Brian Witt | NBC SPORTS
Nick Friedell currently covers the Warriors for ESPN, but previously, the Minnesota Timberwolves were his assignment. As such, he has a strong opinion about the recently completed trade between the two organizations that had Andrew Wiggins and D’Angelo Russell trading uniforms.
“No,” Friedell answered when asked if Minnesota’s new pairing of Russell and Karl-Anthony Towns would turn the franchise around on Tuesday’s episode of “The Jump.” “I am all the way out on the Timberwolves. I don’t believe that Karl-Anthony Towns is mature enough as a leader to be the face of a team that can contend and grow. I think that D’Angelo Russell was really solid in my dealings with him in Golden State, but there’s a reason why the Warriors traded him. They did not believe that he was a core piece of a possible title contender.”
After suggesting that Russell’s day-to-day attitude, not just his position, encouraged Golden State to get rid of him, Friedell returned to his criticism of Towns.
“The culture that has been created in Minnesota, especially in the last year or so with [coach] Ryan Saunders and [general manager] Gersson Rosas … everybody is afraid of upsetting Karl-Anthony Towns. Karl-Anthony Towns was anointed as ‘the guy’, he got a max deal … what has he won in the league? Everything has kind of flattened since they said, ‘You’re the man.'”
When David Fizdale suggested that it’s commonplace for NBA teams to cater to their star players, Friedell wasn’t buying that excuse.
“A lot of stars in the league have won,” he countered. “Towns has never won anything. He has always been the guy that everyone has said, ‘Oh, he can do it.’ But I think around the league, guys, the word is starting to come out that Towns has a ton of talent, and they’re going to rack up a ton of points, but is somebody going to make him play defense all the time? Is somebody going to bring out the mental toughness that you need night after night to be the person that leads the way?”

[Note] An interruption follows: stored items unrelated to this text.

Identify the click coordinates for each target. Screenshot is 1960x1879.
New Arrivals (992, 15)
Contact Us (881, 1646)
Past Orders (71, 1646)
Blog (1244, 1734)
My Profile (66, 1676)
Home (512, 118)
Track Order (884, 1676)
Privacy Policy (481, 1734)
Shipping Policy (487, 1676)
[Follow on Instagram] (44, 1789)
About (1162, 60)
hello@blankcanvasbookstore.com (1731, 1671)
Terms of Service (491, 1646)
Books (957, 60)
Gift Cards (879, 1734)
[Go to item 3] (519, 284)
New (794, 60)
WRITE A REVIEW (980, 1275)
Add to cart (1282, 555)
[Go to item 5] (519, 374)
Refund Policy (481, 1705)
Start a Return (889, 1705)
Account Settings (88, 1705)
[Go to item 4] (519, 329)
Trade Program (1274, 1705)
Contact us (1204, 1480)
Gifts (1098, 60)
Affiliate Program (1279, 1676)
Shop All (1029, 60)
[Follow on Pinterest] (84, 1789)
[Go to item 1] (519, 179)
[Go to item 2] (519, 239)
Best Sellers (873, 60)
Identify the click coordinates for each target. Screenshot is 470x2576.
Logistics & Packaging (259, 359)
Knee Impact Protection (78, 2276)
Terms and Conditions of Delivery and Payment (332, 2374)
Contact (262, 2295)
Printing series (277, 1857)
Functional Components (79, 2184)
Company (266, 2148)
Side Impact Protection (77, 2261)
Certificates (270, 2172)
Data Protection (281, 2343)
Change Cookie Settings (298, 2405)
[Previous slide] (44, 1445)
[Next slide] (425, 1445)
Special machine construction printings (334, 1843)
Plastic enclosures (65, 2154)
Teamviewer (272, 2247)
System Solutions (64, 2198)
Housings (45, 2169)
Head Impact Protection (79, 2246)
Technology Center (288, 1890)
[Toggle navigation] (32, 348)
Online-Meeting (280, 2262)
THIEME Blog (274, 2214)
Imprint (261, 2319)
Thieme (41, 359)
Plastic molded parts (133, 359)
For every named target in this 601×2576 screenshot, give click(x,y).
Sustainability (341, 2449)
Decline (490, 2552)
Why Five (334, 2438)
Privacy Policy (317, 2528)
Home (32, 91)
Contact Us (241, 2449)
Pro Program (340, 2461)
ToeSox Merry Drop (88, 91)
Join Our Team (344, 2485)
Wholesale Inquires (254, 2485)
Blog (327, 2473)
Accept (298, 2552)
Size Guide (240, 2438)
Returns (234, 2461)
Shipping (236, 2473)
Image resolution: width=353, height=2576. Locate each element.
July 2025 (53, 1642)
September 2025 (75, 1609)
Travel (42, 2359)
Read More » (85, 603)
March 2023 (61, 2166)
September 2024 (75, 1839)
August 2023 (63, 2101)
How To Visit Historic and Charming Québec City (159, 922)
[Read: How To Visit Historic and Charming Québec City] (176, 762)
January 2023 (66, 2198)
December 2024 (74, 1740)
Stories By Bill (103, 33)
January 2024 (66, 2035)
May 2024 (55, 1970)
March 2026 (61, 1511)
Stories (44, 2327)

Earlier in the show, Fizdale posited that, since they’re best friends, Russell might be the one to constantly be in Towns’ ear. Well, when Russell heard Friedell’s comments, he came to his and his best friend’s defense.
In their first game as teammates in Minnesota, Russell and Towns combined for 45 of the Timberwolves’ 126 points, but they were also a combined minus-29 in an 11-point loss. Russell can call Friedell a clown all he wants, but that doesn’t prove the reporter wrong. In fact, it has the opposite effect.